Modern smart meters, on the other hand, require persistent encryption tunnels from each meter point to the data center in order to ensure end-to-end security. This is similar to adding hundreds or thousands of users to each cell tower and each user is using the internet 24/7 concurrently. Such increase in communication, without a doubt, will force cellular network backhaul to suffer with frequent service interruptions. When cellular technology is used in rural areas, providing coverage in high-speed network service to all rural geographic regions is noneconomical. Some cellular providers started to roll out 5G services with enhanced backhaul bandwidth to urban cellular towers to ease the rising concern of network congestions already experienced by cellular users without deploying the smart meter. However, 5G uses several magnitude higher frequencies than 4G (LTE), which will result in even smaller coverages for each cell tower and worsen the already insufficient 4G coverage.

Public cellular technology which is designed to enable operation to a limited number of users with certain probability completely underserve the needs for the grid operators who need priority usage during force majeure events. When a flood or tornado causes damage to a region, public cellular services are either interrupted or heavily demanded by the public for rescue efforts or just to update families, and these sudden dramatic increases in cellular usage often result in network congestion. That happens at the time when utilities have a critical need to communicate large amounts of data. The utility’s first priority during a force majeure event is to restore power by relying on the smart grid’s feedback to understand all energy-related events and sensors’ feedback. The utility will therefore also have a dramatic increase in data demands. These two types of demand will race each other and eventually render the entire service unavailable.

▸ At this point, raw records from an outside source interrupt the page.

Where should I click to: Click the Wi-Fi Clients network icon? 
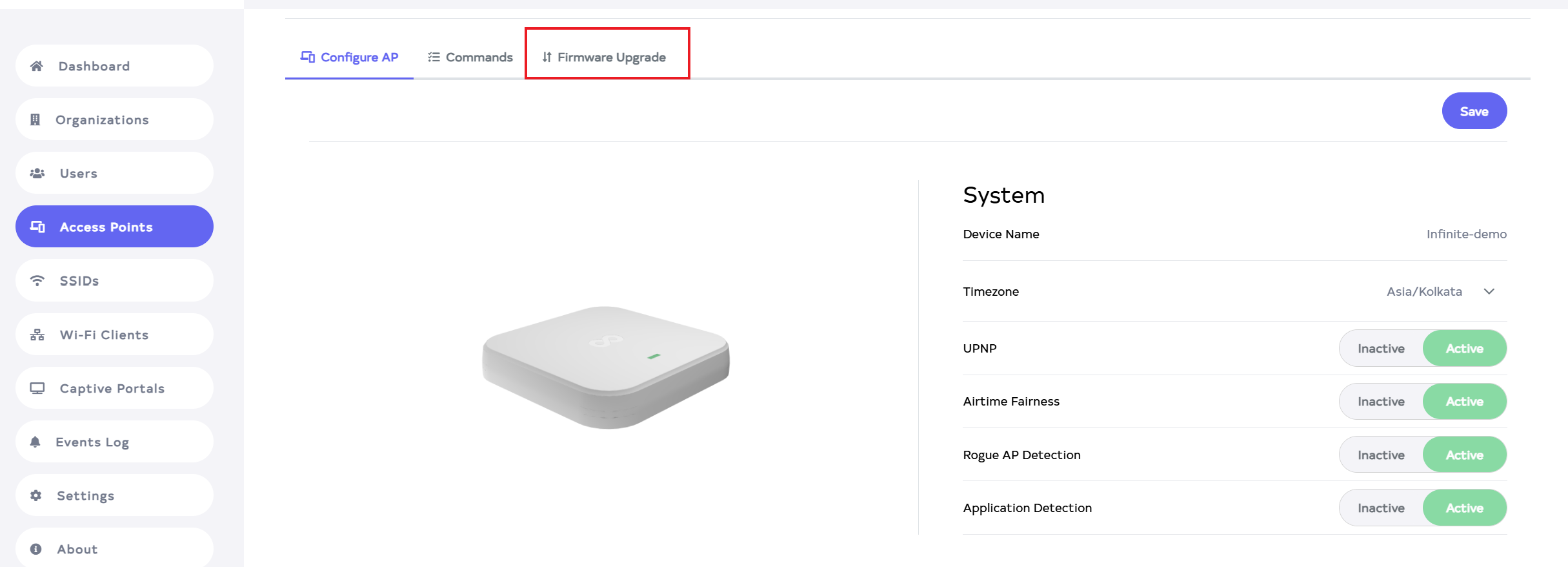tap(37, 335)
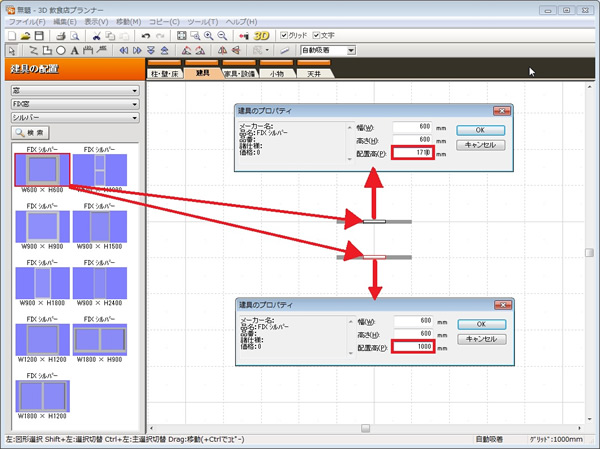Click the Save (floppy disk) icon
The image size is (600, 449).
[39, 35]
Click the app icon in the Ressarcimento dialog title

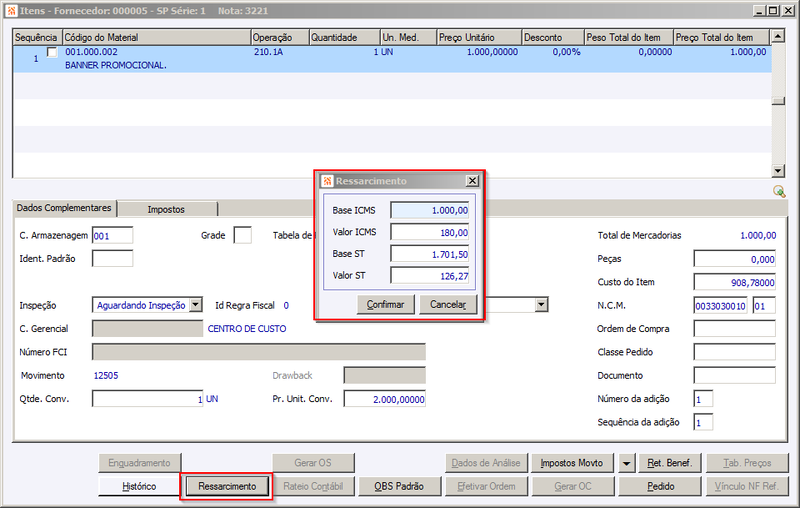[328, 181]
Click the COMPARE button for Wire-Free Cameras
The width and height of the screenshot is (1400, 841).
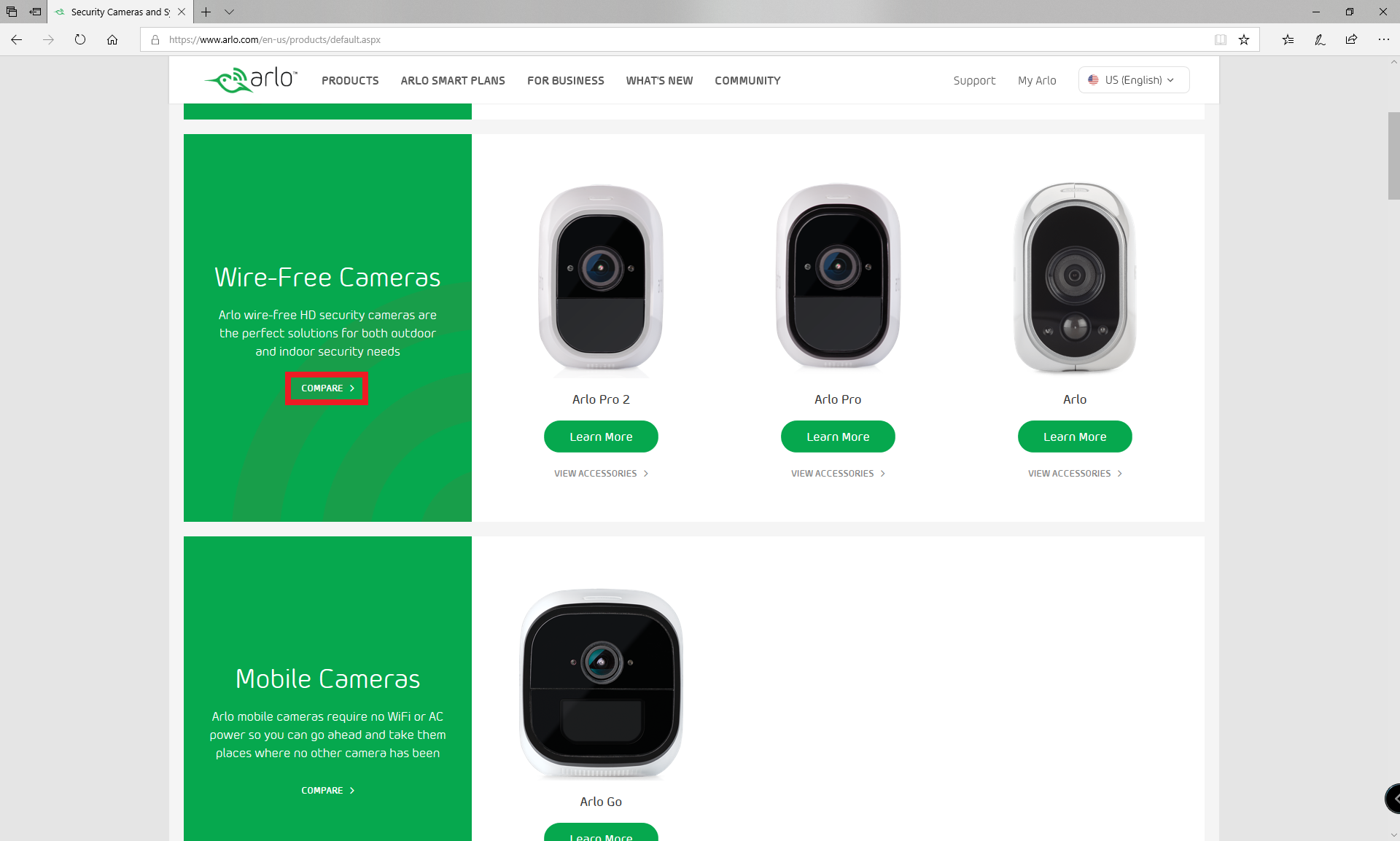(327, 388)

The utility owns dedicated wires that can provide communications during the recovery operation. The utility asset which is to be protected is also the asset that provides broadband powerline communication. Broadband powerline PLC technology with performance of 100 Mbps, high reliability and low jitter utilizes the power distribution lines for dedicated communication of utility data only. It collects all grid characteristics during such communication for evaluation and control.